Others, however, are less circumspect, among them the Green Party of New Jersey. Cloning "not only makes my blood crawl, it makes it boil," wrote the party's Greg Merritt in an E-mail widely distributed February 26. "I don't think we should be cloning any animals, let alone humans!"
Merritt believes that the risk of high disease rates among cloned animals and a possible reduction in biodiversity make necessary a total ban on cloning, including plant cloning, widely used in agricultural research. "The genetic manipulation of life on this planet in the hopes of eventual profit is insane," Merritt writes. "The moral, spiritual, ethical issues alone convince me."
Max Stackhouse, UCC
Well, it does raise interesting questions," says Max Stackhouse, an ordained United Church of Christ minister who teaches Christian ethics at Princeton Theological Seminary. "The larger issue is, should humans have control over the totality of their own destiny, and whether for religious, theological, or moral reasons there should be limits."
In terms of animal research, Stackhouse does not believe that cloning is particularly problematic. He notes that through breeding humans have long controlled the characteristics of generations of farm animals. But human cloning is another matter.
"When you begin thinking about what it means for humans, it seems a little like atomic research," Stackhouse says. "We cracked the atom, and now we've cracked the genetic code in a certain way. And just as with the atom, this can create great energy and promise, but also damage. It think that with the idea of human cloning we do have the spiritual danger of people playing God."

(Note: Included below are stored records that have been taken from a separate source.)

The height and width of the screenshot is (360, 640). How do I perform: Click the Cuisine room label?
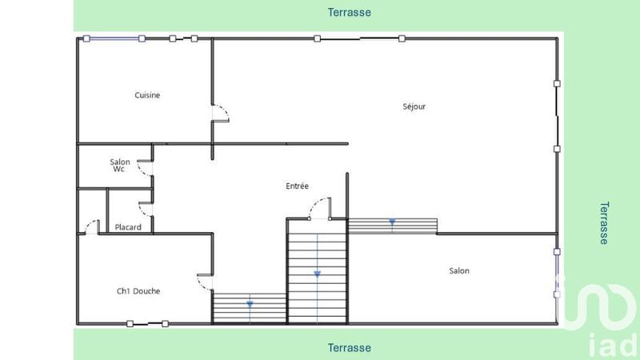147,95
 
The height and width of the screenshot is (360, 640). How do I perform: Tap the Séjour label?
414,106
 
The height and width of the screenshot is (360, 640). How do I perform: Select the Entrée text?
297,186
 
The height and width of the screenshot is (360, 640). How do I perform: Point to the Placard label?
128,227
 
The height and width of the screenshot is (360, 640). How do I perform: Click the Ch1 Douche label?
138,291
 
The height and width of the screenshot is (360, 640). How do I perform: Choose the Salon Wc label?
120,166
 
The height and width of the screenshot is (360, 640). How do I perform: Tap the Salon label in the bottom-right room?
459,271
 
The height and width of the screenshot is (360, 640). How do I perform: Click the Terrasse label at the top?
350,12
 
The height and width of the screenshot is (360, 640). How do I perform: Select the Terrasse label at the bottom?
350,348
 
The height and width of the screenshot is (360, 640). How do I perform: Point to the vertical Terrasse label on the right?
604,222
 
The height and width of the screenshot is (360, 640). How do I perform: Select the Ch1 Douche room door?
205,281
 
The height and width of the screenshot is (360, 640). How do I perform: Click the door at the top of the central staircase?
318,209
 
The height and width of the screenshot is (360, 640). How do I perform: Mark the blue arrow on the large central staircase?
318,274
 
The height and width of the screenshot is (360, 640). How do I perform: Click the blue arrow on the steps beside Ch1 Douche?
250,304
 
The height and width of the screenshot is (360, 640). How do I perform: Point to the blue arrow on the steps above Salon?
392,222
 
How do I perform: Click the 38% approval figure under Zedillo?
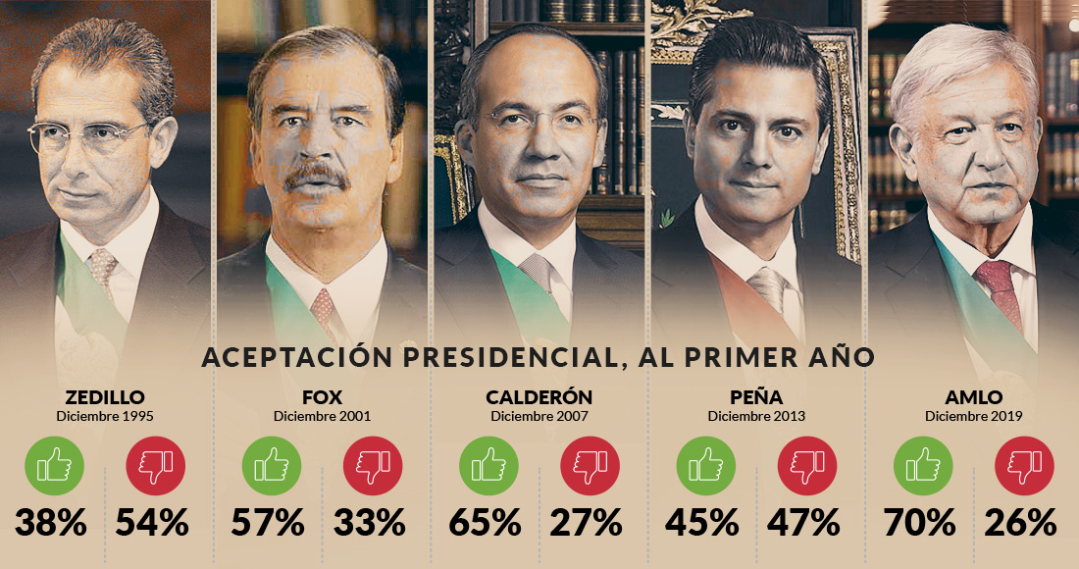pos(50,522)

That danger is not necessarily imminent, Stackhouse notes. No one knows yet if humans can be cloned. And there remain important questions about Dolly the Sheep as well. Because her DNA came from an adult sheep, it may be older than she is -- that is, the naturally occurring age-related degradation of certain chromosomes may mean that Dolly's genetic age is six years, even though her chronological age is just seven months. Dolly's health will be watched very closely.

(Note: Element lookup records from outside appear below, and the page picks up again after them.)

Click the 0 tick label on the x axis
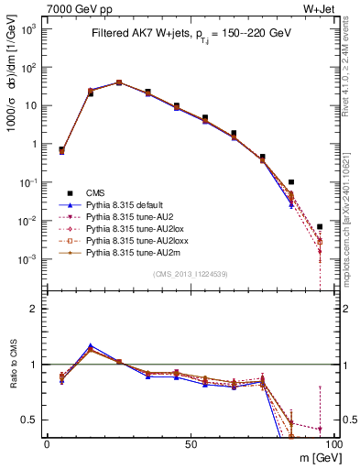pyautogui.click(x=47, y=443)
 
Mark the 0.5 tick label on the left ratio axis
pyautogui.click(x=32, y=420)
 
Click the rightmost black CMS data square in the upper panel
pyautogui.click(x=320, y=226)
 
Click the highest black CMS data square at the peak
pyautogui.click(x=119, y=82)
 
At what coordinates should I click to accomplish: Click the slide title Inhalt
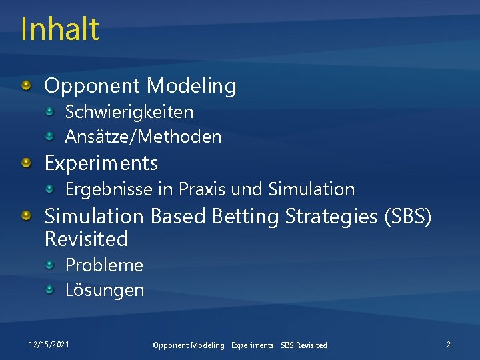pyautogui.click(x=60, y=29)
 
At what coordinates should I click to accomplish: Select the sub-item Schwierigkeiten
pyautogui.click(x=129, y=112)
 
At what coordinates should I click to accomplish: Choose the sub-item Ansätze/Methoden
pyautogui.click(x=143, y=137)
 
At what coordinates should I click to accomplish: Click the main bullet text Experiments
pyautogui.click(x=101, y=163)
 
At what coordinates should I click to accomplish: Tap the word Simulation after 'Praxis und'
pyautogui.click(x=311, y=189)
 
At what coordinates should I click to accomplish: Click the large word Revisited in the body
pyautogui.click(x=86, y=239)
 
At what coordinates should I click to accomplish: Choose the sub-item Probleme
pyautogui.click(x=104, y=265)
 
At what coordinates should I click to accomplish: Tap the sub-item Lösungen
pyautogui.click(x=104, y=290)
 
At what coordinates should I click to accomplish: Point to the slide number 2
pyautogui.click(x=448, y=345)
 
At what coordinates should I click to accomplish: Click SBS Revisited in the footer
pyautogui.click(x=304, y=345)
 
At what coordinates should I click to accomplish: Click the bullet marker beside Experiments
pyautogui.click(x=26, y=163)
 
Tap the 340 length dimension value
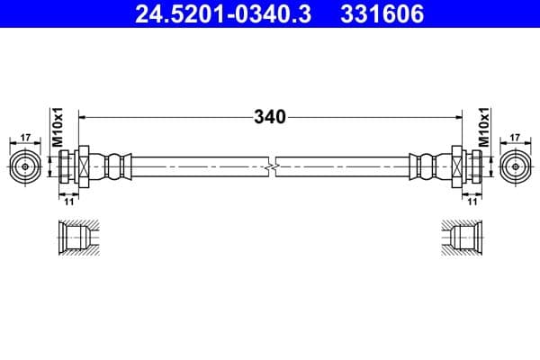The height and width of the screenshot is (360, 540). click(269, 117)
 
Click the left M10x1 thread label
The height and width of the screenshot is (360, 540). click(56, 126)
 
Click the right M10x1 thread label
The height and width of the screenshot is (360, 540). click(483, 126)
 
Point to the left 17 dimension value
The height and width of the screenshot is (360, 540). click(25, 138)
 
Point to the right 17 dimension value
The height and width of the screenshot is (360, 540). click(514, 138)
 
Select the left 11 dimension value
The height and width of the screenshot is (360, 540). click(68, 202)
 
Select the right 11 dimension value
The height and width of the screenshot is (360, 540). click(471, 202)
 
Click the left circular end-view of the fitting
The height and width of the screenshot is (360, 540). click(25, 166)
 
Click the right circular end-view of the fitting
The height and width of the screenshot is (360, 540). click(514, 166)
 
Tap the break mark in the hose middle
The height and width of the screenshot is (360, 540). click(270, 167)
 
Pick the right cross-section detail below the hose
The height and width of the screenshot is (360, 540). click(464, 238)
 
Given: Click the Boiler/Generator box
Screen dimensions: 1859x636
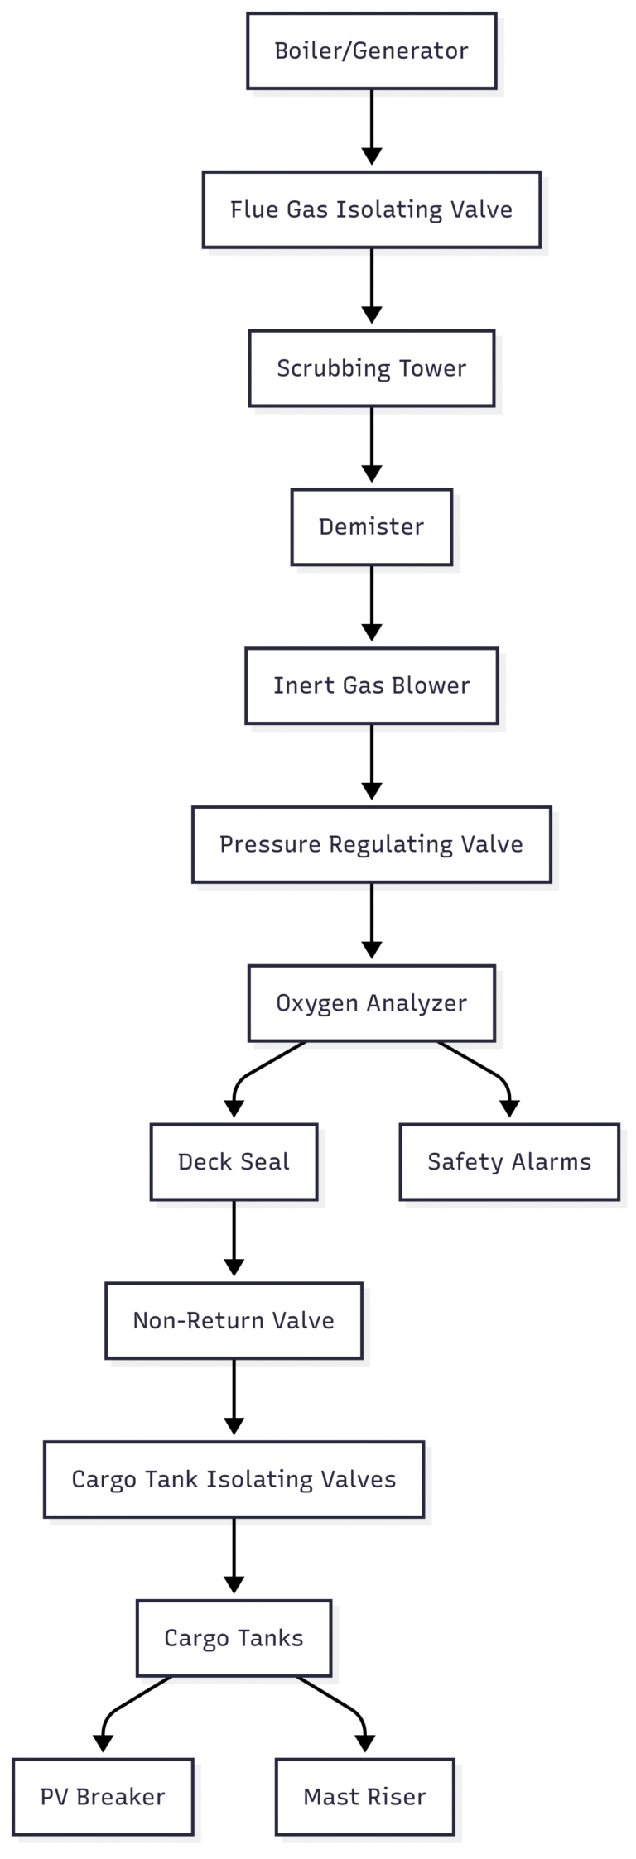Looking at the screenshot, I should (371, 50).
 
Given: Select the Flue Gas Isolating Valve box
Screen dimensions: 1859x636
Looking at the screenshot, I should (371, 209).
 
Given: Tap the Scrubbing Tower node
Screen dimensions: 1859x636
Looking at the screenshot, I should (371, 368).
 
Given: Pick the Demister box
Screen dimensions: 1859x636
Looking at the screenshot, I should (371, 526).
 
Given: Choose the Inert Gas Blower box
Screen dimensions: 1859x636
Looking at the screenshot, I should (371, 685).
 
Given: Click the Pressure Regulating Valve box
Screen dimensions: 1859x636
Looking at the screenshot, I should (371, 844).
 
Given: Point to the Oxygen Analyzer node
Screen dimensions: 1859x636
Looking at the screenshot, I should (371, 1003).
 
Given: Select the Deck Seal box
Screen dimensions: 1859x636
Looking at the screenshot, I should (234, 1161).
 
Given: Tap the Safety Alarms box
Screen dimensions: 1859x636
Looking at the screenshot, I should (508, 1161).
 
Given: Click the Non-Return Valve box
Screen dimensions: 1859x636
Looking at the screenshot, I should (234, 1320).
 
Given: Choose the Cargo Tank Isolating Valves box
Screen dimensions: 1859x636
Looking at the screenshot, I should (234, 1479).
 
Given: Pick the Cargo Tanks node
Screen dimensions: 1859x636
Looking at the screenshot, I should (234, 1638).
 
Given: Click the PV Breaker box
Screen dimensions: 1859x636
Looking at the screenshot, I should (103, 1797).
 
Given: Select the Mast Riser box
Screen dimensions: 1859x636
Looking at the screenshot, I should (364, 1797).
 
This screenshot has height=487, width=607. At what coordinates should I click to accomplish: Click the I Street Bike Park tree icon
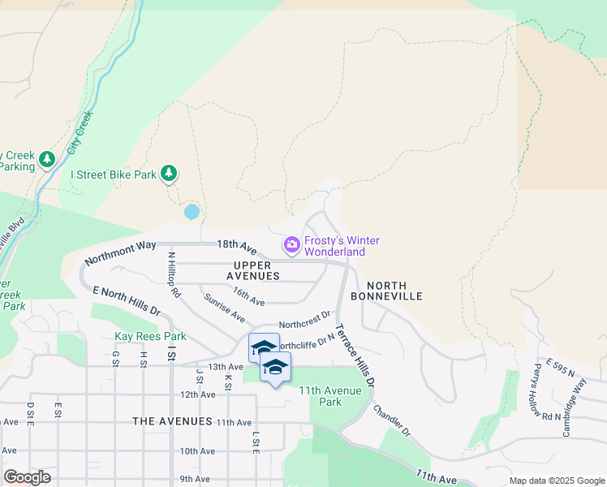tap(169, 173)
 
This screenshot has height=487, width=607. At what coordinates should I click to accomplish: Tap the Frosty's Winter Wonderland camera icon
tap(291, 244)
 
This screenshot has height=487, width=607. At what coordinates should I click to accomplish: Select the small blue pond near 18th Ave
tap(192, 212)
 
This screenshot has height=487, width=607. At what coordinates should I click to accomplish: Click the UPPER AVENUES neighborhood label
tap(256, 270)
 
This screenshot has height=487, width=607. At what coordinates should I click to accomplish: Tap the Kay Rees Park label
tap(150, 336)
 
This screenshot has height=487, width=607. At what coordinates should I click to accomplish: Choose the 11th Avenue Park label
tap(331, 396)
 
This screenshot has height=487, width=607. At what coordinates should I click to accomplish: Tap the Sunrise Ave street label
tap(225, 307)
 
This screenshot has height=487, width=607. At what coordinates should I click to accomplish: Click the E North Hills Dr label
tap(127, 300)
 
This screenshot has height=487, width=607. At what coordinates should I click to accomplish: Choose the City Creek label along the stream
tap(80, 133)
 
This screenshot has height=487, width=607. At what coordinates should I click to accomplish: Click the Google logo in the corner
tap(27, 477)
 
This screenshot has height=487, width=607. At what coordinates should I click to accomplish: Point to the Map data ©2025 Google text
tap(556, 481)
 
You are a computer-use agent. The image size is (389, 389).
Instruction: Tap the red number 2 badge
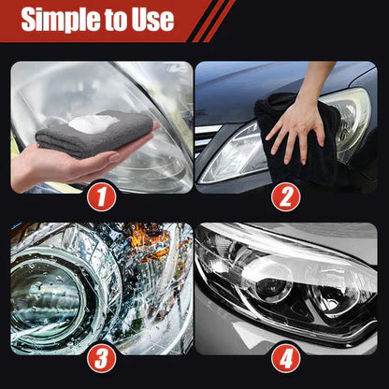click(x=287, y=196)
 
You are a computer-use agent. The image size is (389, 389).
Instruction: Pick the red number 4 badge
click(x=287, y=357)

"On the other hand, there is a need for humans to be responsible stewards of the minds and hearts that we've been given," Stackhouse says. "And it's conceivable that this kind of research could lead to better control of some genetic illnesses, and so it should be explored. But there are perils hovering in the corners of even that suggestion. If we can manipulate something for good, chances are we can also manipulate it for evil."